PROBLEM DETAILS:
Render the records as a Markdown table with columns n and Line, one row per line, covering only the span from the line with "Click the Maldives marker in Indian Ocean" to the line with "coord(828,443)", both included, and omitting blank lines.
## begin INPUT
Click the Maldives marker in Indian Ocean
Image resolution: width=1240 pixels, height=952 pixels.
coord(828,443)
## end INPUT
## begin INPUT
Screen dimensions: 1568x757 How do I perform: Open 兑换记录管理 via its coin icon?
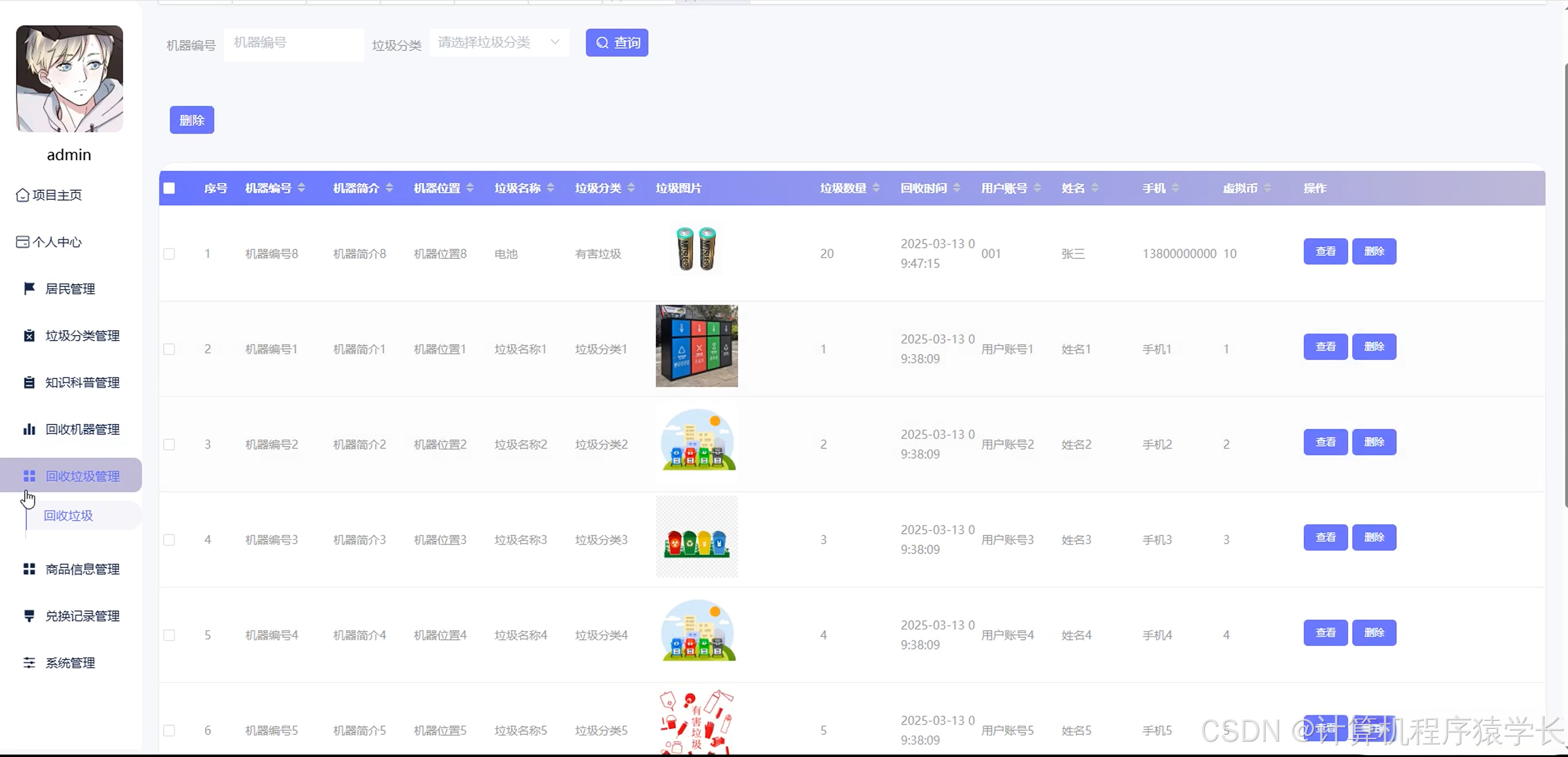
## end INPUT
## begin INPUT
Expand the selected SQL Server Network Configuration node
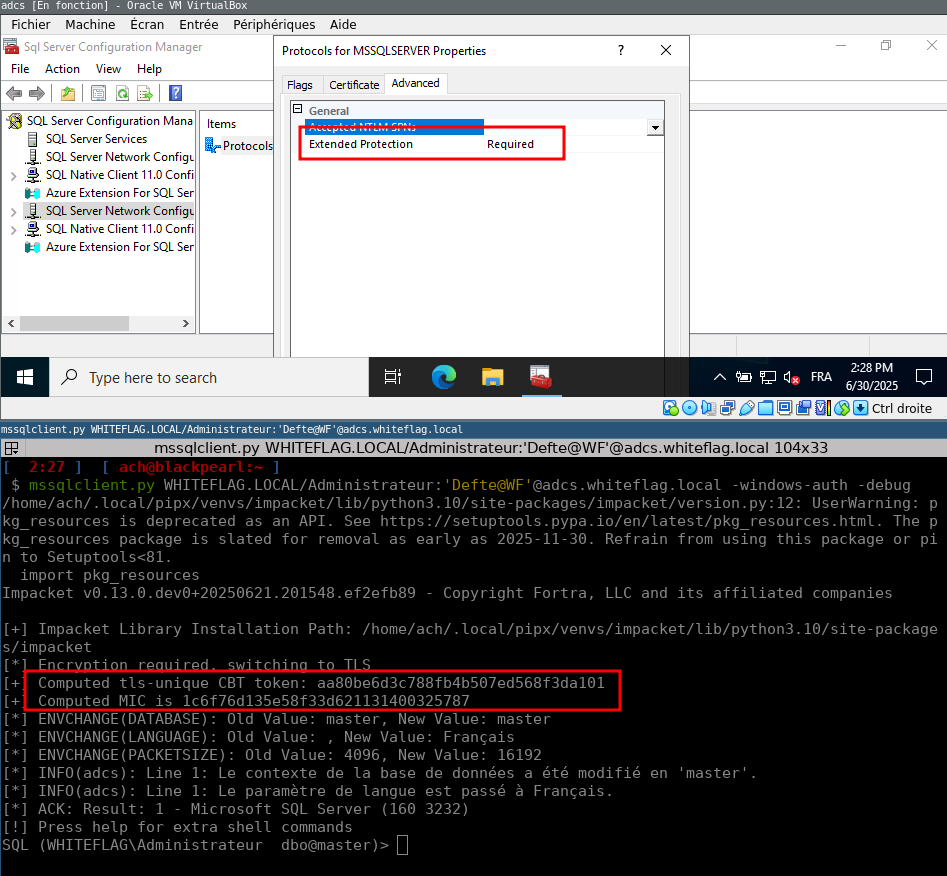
## end INPUT
THE REPLY:
| n | Line |
|---|---|
| 1 | Click the Maldives marker in Indian Ocean |
| 2 | Image resolution: width=1240 pixels, height=952 pixels. |
| 3 | coord(828,443) |